Thursday, 18 April

COVID-19 fight: Ghana 'got it right', ranked high with South Korea – Report

Health News
President Akufo-Addo

Ghana has been ranked as one of the countries that have handled the fight against COVID-19 well.

A report, published based on a comparative study of how some 27 countries responded to the emergence of the virus and first wave, and how they communicated that response to their citizens, revealed that Ghana and South Korea “got it right” in managing the COVID-19 pandemic.

“We invited national experts to analyse their government’s communication style, the flow of information on coronavirus and the actions taken by civil society, mapping these responses onto the numbers of cases and deaths in the country in question. Our work reveals contrasting responses that reflect a nation’s internal politics, suggesting that a government’s handling of the pandemic was embedded in existing patterns of leadership”.

On March 11, 2020, the World Health Organization declared that the COVID-19 public health emergency had become a pandemic: 114 countries were affected, there were 121,500 confirmed cases and more than 4,000 people had succumbed to the virus.

One year on, 115 million cases have been confirmed globally and more than 2.5 million deaths from the pandemic.

The report further stated: “We found two major examples of this style of communication working well in practice. South Korea avoided a lockdown due to clearly communicating the threat of COVID-19 as early as January, encouraging the wearing of masks (which were common previously within the nation in response to an earlier Sars epidemic) and quickly rolling out a contact-tracing app.

“Each change in the official alert level, accompanied by new advice regarding social contact, was carefully communicated by Jung Eun-Kyung, the head of the country’s Centre for Disease Control, who used changes in her own life to demonstrate how new guidance should work in practice”.

The report also extolled Ghana’s president, Akufo-Addo, saying, “the transparency of this approach was echoed in the communication style of the Ghanaian president, Nana Addo Dankwa Akufo-Addo.

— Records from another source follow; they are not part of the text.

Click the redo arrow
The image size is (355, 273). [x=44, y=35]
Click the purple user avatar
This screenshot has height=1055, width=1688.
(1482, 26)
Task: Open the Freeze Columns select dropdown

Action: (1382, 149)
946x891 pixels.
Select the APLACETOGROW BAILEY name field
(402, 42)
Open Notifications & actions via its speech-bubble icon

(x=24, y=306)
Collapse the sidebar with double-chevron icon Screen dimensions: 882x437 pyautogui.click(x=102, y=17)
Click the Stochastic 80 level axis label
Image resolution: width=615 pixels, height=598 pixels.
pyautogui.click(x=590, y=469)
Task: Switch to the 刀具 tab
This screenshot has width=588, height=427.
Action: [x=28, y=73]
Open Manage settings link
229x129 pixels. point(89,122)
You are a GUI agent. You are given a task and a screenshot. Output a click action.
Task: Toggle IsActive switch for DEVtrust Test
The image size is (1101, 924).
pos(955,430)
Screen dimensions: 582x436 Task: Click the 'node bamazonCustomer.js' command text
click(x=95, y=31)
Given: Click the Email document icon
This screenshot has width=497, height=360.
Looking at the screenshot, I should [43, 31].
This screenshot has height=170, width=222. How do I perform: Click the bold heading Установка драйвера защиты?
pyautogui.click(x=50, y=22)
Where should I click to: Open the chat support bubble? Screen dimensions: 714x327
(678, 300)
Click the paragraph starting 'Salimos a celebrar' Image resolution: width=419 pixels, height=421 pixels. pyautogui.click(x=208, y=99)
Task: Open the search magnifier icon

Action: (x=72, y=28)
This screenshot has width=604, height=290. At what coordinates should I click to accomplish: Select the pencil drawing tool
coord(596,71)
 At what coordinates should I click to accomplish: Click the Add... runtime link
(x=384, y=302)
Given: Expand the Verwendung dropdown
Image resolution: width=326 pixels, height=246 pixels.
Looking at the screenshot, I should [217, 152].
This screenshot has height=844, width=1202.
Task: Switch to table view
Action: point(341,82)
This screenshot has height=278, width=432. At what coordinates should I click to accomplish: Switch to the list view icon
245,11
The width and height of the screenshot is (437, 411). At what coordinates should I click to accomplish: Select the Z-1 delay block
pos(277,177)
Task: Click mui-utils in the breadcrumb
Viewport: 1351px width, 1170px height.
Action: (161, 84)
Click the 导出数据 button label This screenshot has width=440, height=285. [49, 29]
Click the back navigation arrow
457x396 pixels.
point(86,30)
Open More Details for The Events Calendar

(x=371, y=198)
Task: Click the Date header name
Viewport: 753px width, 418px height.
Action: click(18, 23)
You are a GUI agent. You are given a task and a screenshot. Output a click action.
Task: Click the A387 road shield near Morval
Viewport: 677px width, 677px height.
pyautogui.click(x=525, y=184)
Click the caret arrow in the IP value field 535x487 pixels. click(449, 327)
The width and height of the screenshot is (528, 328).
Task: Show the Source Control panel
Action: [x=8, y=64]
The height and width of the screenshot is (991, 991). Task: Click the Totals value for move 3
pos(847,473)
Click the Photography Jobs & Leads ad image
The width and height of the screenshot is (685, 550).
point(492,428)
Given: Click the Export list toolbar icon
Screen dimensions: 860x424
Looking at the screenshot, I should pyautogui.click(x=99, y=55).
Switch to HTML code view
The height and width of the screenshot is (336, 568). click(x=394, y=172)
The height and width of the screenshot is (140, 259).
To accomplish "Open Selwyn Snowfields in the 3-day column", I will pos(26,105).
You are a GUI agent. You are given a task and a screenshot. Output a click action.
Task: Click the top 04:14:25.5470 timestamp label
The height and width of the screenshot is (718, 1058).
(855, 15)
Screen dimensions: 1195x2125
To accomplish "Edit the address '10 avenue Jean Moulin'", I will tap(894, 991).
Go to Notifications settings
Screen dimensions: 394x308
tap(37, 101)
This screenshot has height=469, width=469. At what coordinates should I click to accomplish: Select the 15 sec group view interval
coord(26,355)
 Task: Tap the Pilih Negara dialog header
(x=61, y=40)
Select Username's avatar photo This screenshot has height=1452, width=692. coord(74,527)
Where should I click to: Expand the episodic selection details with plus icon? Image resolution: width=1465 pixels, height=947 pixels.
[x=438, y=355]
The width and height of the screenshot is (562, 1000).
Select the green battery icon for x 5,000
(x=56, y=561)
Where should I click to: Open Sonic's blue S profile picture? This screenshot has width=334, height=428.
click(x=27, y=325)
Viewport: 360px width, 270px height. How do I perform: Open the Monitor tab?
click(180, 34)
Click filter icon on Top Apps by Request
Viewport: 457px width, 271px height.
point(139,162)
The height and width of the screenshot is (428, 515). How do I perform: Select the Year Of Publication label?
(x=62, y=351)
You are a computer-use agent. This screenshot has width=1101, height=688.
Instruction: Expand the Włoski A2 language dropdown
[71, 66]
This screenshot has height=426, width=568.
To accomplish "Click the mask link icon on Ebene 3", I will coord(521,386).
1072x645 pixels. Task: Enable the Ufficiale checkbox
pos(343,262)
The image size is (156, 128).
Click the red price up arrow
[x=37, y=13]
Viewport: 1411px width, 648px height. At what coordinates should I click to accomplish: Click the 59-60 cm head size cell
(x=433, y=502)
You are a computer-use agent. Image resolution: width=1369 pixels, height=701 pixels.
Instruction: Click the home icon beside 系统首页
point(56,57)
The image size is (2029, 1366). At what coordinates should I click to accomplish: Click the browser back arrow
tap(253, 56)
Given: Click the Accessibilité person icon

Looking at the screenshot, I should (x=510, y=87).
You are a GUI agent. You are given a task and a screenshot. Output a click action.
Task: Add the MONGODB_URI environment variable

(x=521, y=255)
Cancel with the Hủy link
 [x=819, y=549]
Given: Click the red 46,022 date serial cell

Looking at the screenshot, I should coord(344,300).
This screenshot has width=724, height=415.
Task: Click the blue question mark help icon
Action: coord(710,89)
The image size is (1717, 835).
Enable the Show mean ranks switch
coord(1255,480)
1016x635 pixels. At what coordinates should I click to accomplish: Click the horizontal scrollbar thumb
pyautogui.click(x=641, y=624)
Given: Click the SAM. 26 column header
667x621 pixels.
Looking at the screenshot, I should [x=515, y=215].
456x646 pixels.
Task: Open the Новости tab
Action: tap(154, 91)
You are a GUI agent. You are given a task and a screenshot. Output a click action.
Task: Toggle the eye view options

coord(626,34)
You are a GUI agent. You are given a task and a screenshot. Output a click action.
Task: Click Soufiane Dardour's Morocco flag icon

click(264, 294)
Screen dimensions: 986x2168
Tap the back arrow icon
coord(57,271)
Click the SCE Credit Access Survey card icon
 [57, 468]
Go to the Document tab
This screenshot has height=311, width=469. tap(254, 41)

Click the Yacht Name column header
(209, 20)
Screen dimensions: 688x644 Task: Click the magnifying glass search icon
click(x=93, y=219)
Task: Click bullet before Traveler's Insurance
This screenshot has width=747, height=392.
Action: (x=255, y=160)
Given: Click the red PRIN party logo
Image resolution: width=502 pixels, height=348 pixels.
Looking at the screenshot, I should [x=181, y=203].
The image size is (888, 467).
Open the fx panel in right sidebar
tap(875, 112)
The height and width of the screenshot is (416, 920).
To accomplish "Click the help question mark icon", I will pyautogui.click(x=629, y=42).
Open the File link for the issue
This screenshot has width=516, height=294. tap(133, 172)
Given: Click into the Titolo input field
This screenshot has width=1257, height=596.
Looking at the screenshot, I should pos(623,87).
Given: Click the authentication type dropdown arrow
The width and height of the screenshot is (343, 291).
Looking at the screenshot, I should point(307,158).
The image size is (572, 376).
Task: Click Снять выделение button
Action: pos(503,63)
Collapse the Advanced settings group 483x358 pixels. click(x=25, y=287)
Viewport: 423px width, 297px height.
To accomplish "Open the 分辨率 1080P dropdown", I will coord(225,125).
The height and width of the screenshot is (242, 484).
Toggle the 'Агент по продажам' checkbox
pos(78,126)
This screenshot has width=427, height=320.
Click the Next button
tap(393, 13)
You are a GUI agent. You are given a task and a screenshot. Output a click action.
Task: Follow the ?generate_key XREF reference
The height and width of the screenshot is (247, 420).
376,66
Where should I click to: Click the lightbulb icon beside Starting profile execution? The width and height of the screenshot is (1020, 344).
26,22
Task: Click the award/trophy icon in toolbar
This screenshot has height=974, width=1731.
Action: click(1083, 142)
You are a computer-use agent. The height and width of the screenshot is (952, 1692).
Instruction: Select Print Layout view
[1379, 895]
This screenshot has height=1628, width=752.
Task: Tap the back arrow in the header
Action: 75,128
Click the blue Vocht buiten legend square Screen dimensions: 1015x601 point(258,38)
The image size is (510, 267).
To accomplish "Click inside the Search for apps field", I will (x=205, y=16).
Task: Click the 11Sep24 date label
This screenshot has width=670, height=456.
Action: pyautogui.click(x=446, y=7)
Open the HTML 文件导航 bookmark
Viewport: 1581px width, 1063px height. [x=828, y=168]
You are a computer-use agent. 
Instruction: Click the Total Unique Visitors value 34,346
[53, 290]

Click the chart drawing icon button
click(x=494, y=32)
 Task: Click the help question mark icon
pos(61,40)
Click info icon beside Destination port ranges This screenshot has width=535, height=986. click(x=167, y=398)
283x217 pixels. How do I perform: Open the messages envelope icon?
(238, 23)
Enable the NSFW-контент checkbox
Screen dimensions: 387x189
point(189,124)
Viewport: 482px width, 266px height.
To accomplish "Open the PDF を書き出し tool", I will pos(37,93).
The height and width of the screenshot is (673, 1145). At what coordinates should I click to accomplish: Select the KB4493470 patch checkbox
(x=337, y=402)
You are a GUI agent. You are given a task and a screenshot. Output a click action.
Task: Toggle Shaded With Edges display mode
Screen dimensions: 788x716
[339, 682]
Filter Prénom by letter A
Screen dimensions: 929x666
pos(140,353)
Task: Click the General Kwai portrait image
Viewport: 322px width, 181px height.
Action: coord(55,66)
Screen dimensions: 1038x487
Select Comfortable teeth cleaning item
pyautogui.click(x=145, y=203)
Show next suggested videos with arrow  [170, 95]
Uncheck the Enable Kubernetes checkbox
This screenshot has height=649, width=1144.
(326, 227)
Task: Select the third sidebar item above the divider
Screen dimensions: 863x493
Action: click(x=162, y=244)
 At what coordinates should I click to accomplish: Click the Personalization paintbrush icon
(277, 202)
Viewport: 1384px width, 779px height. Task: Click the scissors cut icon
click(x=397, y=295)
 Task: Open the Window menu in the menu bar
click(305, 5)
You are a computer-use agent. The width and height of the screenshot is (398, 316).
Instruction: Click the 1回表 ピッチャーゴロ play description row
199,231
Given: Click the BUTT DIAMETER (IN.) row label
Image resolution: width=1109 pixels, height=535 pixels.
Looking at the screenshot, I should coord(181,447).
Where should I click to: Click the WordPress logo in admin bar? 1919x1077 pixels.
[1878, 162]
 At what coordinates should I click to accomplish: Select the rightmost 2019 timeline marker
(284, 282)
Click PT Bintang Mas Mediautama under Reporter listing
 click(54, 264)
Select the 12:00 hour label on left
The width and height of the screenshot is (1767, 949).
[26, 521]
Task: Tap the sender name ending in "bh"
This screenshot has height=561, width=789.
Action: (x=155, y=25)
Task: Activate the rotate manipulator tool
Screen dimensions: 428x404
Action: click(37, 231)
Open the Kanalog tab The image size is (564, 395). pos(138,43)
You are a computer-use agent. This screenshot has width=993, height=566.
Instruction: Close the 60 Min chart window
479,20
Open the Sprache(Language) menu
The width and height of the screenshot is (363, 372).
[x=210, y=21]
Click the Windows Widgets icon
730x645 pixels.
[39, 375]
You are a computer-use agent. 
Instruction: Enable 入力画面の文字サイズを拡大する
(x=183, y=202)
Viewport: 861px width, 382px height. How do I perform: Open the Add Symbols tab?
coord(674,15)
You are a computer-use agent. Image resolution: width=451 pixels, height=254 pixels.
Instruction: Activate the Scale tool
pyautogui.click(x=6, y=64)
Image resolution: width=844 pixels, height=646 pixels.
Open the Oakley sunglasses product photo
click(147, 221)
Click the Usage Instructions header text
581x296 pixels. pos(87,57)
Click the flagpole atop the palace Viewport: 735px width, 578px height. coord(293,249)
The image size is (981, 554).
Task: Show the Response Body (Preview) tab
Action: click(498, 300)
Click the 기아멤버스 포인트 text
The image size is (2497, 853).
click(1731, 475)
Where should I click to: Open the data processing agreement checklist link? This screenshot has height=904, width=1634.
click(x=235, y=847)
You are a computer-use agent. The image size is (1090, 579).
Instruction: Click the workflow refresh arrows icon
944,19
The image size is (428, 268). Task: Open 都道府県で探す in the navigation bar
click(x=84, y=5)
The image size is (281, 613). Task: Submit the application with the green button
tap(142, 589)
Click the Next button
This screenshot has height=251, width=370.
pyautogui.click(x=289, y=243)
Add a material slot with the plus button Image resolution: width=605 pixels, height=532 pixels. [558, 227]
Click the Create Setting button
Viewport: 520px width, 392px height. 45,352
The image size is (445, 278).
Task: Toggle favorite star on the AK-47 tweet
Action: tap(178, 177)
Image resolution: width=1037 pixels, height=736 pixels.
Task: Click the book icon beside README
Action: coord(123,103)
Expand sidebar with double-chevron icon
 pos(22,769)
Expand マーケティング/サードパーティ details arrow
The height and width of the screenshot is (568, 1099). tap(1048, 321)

“Akufo-Addo took responsibility for coronavirus policy and explained carefully, each measure required, being honest about the challenges the nation faced. Simple demonstrations of empathy earned him acclaim within his nation and also around the world”.

The report found Brazil, the UK and India as “nations that fared less well, encouraged complacency and gave out inconsistent messages about the threat of COVID-19”.